Aim of the exercise: A word-for-word restatement of the data is what is needed.

Data provided:

══════════

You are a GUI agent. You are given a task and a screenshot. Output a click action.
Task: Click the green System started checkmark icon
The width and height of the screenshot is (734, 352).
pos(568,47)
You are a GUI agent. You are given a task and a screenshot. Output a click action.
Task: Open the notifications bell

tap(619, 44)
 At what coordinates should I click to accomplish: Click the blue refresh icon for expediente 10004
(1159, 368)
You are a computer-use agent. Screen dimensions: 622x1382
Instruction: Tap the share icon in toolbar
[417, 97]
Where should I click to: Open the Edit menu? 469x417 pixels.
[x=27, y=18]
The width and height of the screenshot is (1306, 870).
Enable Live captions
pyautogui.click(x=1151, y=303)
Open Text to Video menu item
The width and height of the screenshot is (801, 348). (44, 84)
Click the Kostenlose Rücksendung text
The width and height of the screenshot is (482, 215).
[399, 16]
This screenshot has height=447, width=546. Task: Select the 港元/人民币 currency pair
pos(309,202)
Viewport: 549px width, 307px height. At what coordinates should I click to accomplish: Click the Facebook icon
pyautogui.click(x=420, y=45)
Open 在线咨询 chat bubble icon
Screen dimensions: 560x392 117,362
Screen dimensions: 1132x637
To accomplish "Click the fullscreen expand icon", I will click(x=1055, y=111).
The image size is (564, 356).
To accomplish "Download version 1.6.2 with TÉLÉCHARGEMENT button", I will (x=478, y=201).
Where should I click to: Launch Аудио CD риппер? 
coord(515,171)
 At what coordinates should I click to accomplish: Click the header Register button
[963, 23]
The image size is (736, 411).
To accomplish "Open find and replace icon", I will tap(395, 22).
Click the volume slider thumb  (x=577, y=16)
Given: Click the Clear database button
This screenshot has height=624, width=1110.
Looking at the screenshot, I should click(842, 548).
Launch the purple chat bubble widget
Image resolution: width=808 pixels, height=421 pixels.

══════════

Response area:
You are a GUI agent. You are given a task and a screenshot. Output a click action.
Task: Click the green System started checkmark icon
The width and height of the screenshot is (734, 352).
pos(568,47)
You are a GUI agent. You are given a task and a screenshot. Output a click action.
Task: Open the notifications bell

tap(619, 44)
 At what coordinates should I click to accomplish: Click the blue refresh icon for expediente 10004
(1159, 368)
You are a computer-use agent. Screen dimensions: 622x1382
Instruction: Tap the share icon in toolbar
[417, 97]
Where should I click to: Open the Edit menu? 469x417 pixels.
[x=27, y=18]
The width and height of the screenshot is (1306, 870).
Enable Live captions
pyautogui.click(x=1151, y=303)
Open Text to Video menu item
The width and height of the screenshot is (801, 348). (44, 84)
Click the Kostenlose Rücksendung text
The width and height of the screenshot is (482, 215).
[399, 16]
This screenshot has height=447, width=546. Task: Select the 港元/人民币 currency pair
pos(309,202)
Viewport: 549px width, 307px height. At what coordinates should I click to accomplish: Click the Facebook icon
pyautogui.click(x=420, y=45)
Open 在线咨询 chat bubble icon
Screen dimensions: 560x392 117,362
Screen dimensions: 1132x637
To accomplish "Click the fullscreen expand icon", I will click(x=1055, y=111).
The image size is (564, 356).
To accomplish "Download version 1.6.2 with TÉLÉCHARGEMENT button", I will (x=478, y=201).
Where should I click to: Launch Аудио CD риппер? 
coord(515,171)
 At what coordinates should I click to accomplish: Click the header Register button
[963, 23]
The image size is (736, 411).
To accomplish "Open find and replace icon", I will tap(395, 22).
Click the volume slider thumb  (x=577, y=16)
Given: Click the Clear database button
This screenshot has height=624, width=1110.
Looking at the screenshot, I should click(842, 548).
Launch the purple chat bubble widget
Image resolution: width=808 pixels, height=421 pixels.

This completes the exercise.